La somme marginale des effectifs a un sens clair comme nb total d'individus capturés. La somme marginale des présences-absences idem : c'est la fréquence de l'espèce. La somme des valeurs transformées a un sens expérimental : c'est l'abondance totale calculée pour limiter l'intervention des grands effectifs. L'asymétrie a une cause biologique : c'est le résultat de l'occurence en paquets des individus d'une espèce (aggrégation) qui fait qu'on capture pour certains types d'organismes non des individus mais des agrégats (insectes, poissons, ...). Par contre si on dénombre des oiseaux nicheurs, c'est exactement le contraire : la territorialité limite le nombre de couples qui varie donc sytématiquement moins qu'un processus binomial. Avoir une philosophie vraie pour tout est certainement une bétise. Avoir une vérité mathématique pour un matériel biologique est également pervers. Autre problème fondamental : les espèces sont d'abondance différente (truisme). Ne pas transformer les données consiste à prendre comme abondance totale d'un relevé l'abondance des espèces les plus abondantes, souvent les ubiquistes généralistes d'intérêt écologique faible. Là encore se pose la question ACP ou AFC. Sur les questions de pollution faire de l'AFC est une ânerie (on vire des données l'essentiel de l'information qui touche aux modifications d'abondance et de diversité). En avifaune c'est le contraire (la diversité dépend du temps qu'il fait et ses variations n'ont rien à voir avec le problème étudié).

Faire de l'AFC et de la CCA c'est considérer une espèce comme une distribution de fréquence de son abondance totale entre relevés et un relevé comme distribution de son abondance totale entre espèces.
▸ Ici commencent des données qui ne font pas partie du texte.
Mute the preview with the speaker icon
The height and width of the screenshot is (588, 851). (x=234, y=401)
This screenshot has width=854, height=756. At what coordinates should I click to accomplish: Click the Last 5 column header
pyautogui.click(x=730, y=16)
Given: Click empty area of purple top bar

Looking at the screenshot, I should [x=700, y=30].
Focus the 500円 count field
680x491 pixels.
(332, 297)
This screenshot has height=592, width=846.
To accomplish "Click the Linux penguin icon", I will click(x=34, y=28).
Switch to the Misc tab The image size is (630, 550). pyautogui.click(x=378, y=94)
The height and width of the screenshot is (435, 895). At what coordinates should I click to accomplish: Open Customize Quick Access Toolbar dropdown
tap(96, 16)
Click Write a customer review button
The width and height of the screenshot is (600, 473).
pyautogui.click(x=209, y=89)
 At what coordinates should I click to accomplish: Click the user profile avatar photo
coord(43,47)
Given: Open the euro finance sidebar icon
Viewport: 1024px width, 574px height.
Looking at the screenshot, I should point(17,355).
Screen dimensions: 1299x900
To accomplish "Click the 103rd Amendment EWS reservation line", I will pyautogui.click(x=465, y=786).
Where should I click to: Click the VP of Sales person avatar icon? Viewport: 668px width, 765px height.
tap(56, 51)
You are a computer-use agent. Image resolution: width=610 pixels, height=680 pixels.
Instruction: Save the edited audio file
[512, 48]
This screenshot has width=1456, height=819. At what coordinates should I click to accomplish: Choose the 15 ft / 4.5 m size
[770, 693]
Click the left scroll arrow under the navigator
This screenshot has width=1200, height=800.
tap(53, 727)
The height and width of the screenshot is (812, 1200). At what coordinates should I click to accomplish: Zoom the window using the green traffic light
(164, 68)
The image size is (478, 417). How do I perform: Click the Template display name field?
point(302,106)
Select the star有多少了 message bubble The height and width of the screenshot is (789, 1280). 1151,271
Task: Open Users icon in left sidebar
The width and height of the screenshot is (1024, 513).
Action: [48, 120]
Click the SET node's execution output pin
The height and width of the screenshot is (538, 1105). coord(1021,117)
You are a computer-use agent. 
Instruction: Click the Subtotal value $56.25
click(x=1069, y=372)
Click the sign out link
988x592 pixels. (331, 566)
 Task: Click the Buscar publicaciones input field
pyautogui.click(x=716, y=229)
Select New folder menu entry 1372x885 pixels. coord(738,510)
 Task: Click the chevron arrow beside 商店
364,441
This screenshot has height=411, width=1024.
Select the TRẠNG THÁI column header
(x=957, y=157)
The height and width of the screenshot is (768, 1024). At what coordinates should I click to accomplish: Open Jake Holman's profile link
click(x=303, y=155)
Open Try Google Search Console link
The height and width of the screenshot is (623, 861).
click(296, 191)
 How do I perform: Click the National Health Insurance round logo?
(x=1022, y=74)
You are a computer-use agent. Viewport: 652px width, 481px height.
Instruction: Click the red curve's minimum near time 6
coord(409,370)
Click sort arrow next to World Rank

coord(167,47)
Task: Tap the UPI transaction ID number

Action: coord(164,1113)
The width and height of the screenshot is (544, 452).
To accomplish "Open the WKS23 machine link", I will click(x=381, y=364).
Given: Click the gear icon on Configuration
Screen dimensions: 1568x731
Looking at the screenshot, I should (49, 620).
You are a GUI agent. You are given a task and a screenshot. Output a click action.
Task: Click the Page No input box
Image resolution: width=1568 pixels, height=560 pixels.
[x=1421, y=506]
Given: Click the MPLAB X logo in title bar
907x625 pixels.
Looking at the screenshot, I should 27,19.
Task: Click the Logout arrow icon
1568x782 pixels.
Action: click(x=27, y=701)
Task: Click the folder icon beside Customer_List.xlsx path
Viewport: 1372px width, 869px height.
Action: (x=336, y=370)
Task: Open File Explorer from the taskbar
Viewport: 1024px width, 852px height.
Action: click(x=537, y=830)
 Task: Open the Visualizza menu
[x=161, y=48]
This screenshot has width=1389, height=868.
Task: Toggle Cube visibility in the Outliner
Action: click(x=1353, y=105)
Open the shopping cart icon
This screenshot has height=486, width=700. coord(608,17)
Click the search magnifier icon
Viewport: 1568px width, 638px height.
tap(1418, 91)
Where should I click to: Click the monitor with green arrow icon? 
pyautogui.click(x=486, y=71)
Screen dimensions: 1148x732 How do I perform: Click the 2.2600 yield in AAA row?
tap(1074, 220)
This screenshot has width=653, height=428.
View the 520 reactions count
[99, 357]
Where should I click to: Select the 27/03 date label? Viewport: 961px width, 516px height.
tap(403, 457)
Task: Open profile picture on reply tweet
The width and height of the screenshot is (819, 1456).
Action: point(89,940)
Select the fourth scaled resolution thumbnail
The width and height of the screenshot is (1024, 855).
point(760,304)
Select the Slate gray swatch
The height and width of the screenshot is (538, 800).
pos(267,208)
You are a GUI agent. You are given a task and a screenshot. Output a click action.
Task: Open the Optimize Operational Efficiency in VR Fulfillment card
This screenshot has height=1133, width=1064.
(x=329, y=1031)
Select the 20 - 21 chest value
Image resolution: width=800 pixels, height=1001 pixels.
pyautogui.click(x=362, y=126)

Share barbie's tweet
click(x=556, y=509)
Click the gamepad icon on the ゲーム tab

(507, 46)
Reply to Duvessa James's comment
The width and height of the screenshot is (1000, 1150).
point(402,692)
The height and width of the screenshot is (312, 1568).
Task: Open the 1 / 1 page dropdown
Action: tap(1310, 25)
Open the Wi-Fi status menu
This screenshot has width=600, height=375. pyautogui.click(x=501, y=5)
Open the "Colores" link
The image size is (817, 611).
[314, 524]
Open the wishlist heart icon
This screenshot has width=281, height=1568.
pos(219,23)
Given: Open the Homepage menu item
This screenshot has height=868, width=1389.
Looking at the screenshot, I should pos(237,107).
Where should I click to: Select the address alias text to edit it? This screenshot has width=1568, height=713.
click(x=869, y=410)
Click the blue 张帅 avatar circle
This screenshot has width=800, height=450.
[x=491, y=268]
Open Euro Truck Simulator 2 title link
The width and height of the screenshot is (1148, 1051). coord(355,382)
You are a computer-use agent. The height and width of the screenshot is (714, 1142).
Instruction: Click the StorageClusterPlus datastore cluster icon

C'est utiliser la théorie de la niche, la séparation des niches sur les gradients, ... Les distributions d'organismes (nombre d'individus) intégre les différences d'aggrégation, les différences de niveau de densité (en particulier les variations de taille), ... et donc organismes de taille comparable et aggrégativité faible ou négative : OK pour les n ; organismes de taille variable, haut niveau d'agrégativité : OK pour travailler sur les Log (n+1) qui limite ces effets. Ce n'est pas un argument mathématique qui conduit à ces choix (les mathématiciens ne savent strictement rien sur la variabilité biologique) mais l'examen de l'interaction entre une technique, ses modèles sous-jacents et la diversité prodigieuse des modes d'organisation du vivant. Vous trouverez un millier de références biblio en analyse de données dans le logiciel ADE-4. Les phytoécologues ont résolu le problème en acquérant directement sur le terrain des données en échelle Log (les notes d'abondance de Braun-Blanquet). Le système est universel et il serait quand même bizarre de croire que tous les gens de terrain en végétation sont tous dans l'erreur. On limite aussi expérimentalement le rôle de l'aggrégativité par l'échantillonnage ponctuel d'abondance (EPA en ornitho et en ichtyo). On ne peut pas le faire en hydrobio terrestre (macrofaune benthique) et la transformation log (n+1) est très généralement utilisée. La loi de Taylor (relation log-linéaire moyenne-variance) est aussi universelle et un argument très fort pour une telle transformation pour les insectes.

Donc je ne suis ni pour ni contre a priori (encore moins pour des raisons mathématiques). Que veut dire la somme dans un relevé avec 25 pigeons, 3 merles et 1 verdier ? ou 1 brochet, 2 tanches et 225 gardons ? les mathématiques ne sont pas faites pour répondre à ce type de question ! En AFC ou CCA on additionne toujours dans les deux sens (dans un relevé, pour une espèce). Alors pour quoi pas Log (26) pigeons + Log (4) merles + Log (2) verdier ? On aura simplement fait disparaître en partie le vol de pigeons ou le banc de gardons. C'est tout. Pour 2 requins et 35000 sardines c'est même préférable.

Ne croyez pas que les mathématiciens s'occupent de ces choses. Ils sont trop sérieux pour ça.